**YOUR TASK**
Print, in exact form, the lines below from the one containing "Image resolution: width=1175" through the one containing "This screenshot has width=891, height=493.", and omit all others.

[Stored records]
++++
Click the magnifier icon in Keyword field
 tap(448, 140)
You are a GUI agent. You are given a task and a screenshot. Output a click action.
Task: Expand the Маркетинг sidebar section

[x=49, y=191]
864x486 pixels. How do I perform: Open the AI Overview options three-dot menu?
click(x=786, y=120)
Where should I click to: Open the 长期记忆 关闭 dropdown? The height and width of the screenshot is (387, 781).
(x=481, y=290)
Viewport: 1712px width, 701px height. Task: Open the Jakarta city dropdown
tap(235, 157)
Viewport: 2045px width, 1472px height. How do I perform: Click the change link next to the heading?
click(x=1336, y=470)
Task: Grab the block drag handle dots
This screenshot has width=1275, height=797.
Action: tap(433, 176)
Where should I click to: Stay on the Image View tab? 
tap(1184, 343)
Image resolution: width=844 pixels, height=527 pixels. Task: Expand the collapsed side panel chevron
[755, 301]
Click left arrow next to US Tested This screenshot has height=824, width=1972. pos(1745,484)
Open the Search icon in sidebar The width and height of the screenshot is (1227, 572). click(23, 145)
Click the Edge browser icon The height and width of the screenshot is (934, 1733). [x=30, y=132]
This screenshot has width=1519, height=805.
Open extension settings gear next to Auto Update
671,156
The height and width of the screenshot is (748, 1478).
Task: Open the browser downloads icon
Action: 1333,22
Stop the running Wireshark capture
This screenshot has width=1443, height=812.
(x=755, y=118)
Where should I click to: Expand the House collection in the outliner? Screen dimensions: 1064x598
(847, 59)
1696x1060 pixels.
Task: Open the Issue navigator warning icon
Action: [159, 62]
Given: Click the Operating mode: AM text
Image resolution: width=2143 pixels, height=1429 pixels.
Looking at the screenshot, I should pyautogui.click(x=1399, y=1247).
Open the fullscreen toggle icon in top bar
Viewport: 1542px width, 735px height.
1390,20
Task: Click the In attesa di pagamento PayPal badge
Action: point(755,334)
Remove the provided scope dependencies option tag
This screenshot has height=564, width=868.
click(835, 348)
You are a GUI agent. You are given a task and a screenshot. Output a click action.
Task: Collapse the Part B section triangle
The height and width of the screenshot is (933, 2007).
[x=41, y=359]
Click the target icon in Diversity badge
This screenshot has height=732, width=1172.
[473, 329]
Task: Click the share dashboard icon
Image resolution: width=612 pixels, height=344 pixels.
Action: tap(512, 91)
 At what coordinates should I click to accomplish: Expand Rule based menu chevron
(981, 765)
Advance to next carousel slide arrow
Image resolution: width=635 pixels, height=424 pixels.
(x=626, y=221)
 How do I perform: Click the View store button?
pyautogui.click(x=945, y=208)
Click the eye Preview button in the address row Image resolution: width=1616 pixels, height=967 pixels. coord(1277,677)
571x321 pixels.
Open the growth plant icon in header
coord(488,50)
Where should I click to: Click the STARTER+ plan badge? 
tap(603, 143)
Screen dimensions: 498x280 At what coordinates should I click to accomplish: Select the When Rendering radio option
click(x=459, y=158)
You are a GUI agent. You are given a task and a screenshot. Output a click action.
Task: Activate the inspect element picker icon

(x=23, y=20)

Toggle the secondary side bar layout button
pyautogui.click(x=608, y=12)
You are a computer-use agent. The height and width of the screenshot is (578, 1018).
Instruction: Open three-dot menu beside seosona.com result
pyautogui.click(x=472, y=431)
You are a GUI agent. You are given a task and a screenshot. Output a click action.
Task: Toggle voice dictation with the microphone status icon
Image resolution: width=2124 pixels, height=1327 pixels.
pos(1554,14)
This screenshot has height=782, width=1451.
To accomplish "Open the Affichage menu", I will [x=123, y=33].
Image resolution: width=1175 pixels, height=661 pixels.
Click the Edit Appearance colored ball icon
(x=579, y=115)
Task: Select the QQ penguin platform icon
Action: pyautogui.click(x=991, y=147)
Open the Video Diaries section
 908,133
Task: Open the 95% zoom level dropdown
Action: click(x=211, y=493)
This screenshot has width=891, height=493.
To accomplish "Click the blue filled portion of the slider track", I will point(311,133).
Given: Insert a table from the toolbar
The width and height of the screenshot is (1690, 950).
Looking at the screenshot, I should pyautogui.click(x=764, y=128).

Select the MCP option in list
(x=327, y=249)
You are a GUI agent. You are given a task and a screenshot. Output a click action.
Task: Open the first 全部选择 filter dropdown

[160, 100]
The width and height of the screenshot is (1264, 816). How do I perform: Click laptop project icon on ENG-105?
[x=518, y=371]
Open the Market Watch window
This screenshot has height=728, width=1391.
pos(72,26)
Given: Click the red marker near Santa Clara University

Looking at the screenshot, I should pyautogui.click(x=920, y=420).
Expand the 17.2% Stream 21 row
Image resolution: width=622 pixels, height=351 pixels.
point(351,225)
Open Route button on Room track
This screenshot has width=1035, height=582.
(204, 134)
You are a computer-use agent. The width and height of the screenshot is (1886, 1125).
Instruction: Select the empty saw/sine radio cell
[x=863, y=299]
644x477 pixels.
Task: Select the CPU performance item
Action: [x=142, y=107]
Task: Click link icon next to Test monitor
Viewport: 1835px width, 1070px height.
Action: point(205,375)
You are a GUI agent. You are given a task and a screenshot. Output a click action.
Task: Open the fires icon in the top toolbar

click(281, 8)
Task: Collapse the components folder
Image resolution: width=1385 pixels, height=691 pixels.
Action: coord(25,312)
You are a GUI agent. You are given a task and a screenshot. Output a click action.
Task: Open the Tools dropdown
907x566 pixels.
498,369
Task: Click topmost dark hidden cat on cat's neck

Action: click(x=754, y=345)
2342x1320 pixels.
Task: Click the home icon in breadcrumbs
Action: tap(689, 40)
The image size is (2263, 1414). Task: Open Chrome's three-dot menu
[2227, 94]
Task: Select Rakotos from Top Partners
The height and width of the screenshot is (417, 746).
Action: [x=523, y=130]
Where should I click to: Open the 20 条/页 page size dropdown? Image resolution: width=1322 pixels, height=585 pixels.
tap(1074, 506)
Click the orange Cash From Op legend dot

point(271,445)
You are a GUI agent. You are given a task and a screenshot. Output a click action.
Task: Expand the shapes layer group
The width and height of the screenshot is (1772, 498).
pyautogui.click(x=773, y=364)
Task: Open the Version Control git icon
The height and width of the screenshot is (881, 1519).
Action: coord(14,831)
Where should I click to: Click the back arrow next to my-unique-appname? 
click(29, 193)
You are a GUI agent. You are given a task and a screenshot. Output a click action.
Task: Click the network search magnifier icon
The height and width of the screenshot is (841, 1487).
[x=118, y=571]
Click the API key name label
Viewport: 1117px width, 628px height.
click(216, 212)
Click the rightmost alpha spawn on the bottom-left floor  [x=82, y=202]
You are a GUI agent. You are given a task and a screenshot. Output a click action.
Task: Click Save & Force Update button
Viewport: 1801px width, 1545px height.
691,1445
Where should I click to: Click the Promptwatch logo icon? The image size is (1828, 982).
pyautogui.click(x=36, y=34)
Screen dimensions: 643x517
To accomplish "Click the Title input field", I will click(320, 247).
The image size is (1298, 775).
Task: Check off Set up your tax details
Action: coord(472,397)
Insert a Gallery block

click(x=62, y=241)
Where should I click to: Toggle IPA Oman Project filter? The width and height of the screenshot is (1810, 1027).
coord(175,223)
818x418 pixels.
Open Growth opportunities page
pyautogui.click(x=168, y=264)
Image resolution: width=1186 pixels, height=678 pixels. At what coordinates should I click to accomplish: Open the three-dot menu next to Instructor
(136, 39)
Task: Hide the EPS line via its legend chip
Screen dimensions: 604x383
++++
**RESULT**
Image resolution: width=1175 pixels, height=661 pixels.
Click the Edit Appearance colored ball icon
(x=579, y=115)
Task: Select the QQ penguin platform icon
Action: pyautogui.click(x=991, y=147)
Open the Video Diaries section
 908,133
Task: Open the 95% zoom level dropdown
Action: click(x=211, y=493)
This screenshot has width=891, height=493.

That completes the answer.